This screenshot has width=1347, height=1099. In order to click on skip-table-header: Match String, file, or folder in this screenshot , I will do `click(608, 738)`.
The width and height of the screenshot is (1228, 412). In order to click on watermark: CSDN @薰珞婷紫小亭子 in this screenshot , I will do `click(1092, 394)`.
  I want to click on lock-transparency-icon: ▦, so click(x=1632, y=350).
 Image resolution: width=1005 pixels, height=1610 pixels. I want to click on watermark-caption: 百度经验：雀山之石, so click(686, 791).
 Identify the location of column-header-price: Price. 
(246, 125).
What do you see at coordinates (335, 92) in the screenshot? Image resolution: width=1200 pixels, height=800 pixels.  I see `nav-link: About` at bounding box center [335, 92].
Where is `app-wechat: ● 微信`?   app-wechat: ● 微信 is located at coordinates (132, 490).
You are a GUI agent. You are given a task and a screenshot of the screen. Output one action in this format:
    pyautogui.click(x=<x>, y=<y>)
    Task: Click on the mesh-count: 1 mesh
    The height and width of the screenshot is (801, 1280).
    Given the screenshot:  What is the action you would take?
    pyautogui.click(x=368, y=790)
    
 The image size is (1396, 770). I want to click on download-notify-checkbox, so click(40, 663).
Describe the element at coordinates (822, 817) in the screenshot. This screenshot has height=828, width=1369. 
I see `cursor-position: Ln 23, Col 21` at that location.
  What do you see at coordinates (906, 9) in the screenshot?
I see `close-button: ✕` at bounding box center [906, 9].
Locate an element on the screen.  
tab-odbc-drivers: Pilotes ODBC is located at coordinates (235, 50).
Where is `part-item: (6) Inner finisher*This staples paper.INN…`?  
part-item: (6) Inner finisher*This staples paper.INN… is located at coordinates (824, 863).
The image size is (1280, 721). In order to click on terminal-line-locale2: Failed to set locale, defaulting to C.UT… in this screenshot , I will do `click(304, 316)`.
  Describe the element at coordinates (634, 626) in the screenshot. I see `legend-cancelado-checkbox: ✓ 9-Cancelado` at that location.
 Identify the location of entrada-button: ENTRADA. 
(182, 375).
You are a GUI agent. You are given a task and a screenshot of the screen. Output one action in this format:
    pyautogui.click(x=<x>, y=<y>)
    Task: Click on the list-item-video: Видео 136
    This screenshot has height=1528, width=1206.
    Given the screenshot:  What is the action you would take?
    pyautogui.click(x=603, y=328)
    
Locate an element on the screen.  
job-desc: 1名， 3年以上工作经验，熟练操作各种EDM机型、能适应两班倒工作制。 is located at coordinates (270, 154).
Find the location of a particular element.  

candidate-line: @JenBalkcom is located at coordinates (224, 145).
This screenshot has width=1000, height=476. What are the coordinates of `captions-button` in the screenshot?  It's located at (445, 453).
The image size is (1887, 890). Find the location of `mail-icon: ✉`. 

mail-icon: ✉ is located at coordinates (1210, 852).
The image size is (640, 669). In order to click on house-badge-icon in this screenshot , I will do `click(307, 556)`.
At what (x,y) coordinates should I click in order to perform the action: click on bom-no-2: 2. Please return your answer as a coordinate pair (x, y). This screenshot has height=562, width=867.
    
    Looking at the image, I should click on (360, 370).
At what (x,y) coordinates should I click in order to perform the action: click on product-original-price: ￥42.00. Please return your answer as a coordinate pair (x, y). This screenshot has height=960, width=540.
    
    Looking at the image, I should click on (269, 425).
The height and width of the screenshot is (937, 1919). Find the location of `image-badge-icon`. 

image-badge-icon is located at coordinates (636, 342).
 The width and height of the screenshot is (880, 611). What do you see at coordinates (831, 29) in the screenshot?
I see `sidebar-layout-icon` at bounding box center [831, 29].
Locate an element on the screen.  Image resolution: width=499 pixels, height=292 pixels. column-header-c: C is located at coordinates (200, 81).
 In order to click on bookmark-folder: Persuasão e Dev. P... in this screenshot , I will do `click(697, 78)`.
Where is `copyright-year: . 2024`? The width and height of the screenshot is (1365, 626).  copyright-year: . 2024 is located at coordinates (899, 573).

= = = = =

# Task instructions:
Could you retype all of the material above line for line, with no changes?

# Written solution:
This screenshot has width=1347, height=1099. In order to click on skip-table-header: Match String, file, or folder in this screenshot , I will do `click(608, 738)`.
The width and height of the screenshot is (1228, 412). In order to click on watermark: CSDN @薰珞婷紫小亭子 in this screenshot , I will do `click(1092, 394)`.
  I want to click on lock-transparency-icon: ▦, so click(x=1632, y=350).
 Image resolution: width=1005 pixels, height=1610 pixels. I want to click on watermark-caption: 百度经验：雀山之石, so click(686, 791).
 Identify the location of column-header-price: Price. 
(246, 125).
What do you see at coordinates (335, 92) in the screenshot? Image resolution: width=1200 pixels, height=800 pixels.  I see `nav-link: About` at bounding box center [335, 92].
Where is `app-wechat: ● 微信`?   app-wechat: ● 微信 is located at coordinates (132, 490).
You are a GUI agent. You are given a task and a screenshot of the screen. Output one action in this format:
    pyautogui.click(x=<x>, y=<y>)
    Task: Click on the mesh-count: 1 mesh
    The height and width of the screenshot is (801, 1280).
    Given the screenshot:  What is the action you would take?
    pyautogui.click(x=368, y=790)
    
 The image size is (1396, 770). I want to click on download-notify-checkbox, so click(40, 663).
Describe the element at coordinates (822, 817) in the screenshot. This screenshot has height=828, width=1369. 
I see `cursor-position: Ln 23, Col 21` at that location.
  What do you see at coordinates (906, 9) in the screenshot?
I see `close-button: ✕` at bounding box center [906, 9].
Locate an element on the screen.  
tab-odbc-drivers: Pilotes ODBC is located at coordinates (235, 50).
Where is `part-item: (6) Inner finisher*This staples paper.INN…`?  
part-item: (6) Inner finisher*This staples paper.INN… is located at coordinates (824, 863).
The image size is (1280, 721). In order to click on terminal-line-locale2: Failed to set locale, defaulting to C.UT… in this screenshot , I will do `click(304, 316)`.
  Describe the element at coordinates (634, 626) in the screenshot. I see `legend-cancelado-checkbox: ✓ 9-Cancelado` at that location.
 Identify the location of entrada-button: ENTRADA. 
(182, 375).
You are a GUI agent. You are given a task and a screenshot of the screen. Output one action in this format:
    pyautogui.click(x=<x>, y=<y>)
    Task: Click on the list-item-video: Видео 136
    This screenshot has height=1528, width=1206.
    Given the screenshot:  What is the action you would take?
    pyautogui.click(x=603, y=328)
    
Locate an element on the screen.  
job-desc: 1名， 3年以上工作经验，熟练操作各种EDM机型、能适应两班倒工作制。 is located at coordinates (270, 154).
Find the location of a particular element.  

candidate-line: @JenBalkcom is located at coordinates (224, 145).
This screenshot has width=1000, height=476. What are the coordinates of `captions-button` in the screenshot?  It's located at (445, 453).
The image size is (1887, 890). Find the location of `mail-icon: ✉`. 

mail-icon: ✉ is located at coordinates (1210, 852).
The image size is (640, 669). In order to click on house-badge-icon in this screenshot , I will do `click(307, 556)`.
At what (x,y) coordinates should I click in order to perform the action: click on bom-no-2: 2. Please return your answer as a coordinate pair (x, y). This screenshot has height=562, width=867.
    
    Looking at the image, I should click on (360, 370).
At what (x,y) coordinates should I click in order to perform the action: click on product-original-price: ￥42.00. Please return your answer as a coordinate pair (x, y). This screenshot has height=960, width=540.
    
    Looking at the image, I should click on (269, 425).
The height and width of the screenshot is (937, 1919). Find the location of `image-badge-icon`. 

image-badge-icon is located at coordinates (636, 342).
 The width and height of the screenshot is (880, 611). What do you see at coordinates (831, 29) in the screenshot?
I see `sidebar-layout-icon` at bounding box center [831, 29].
Locate an element on the screen.  Image resolution: width=499 pixels, height=292 pixels. column-header-c: C is located at coordinates (200, 81).
 In order to click on bookmark-folder: Persuasão e Dev. P... in this screenshot , I will do `click(697, 78)`.
Where is `copyright-year: . 2024`? The width and height of the screenshot is (1365, 626).  copyright-year: . 2024 is located at coordinates (899, 573).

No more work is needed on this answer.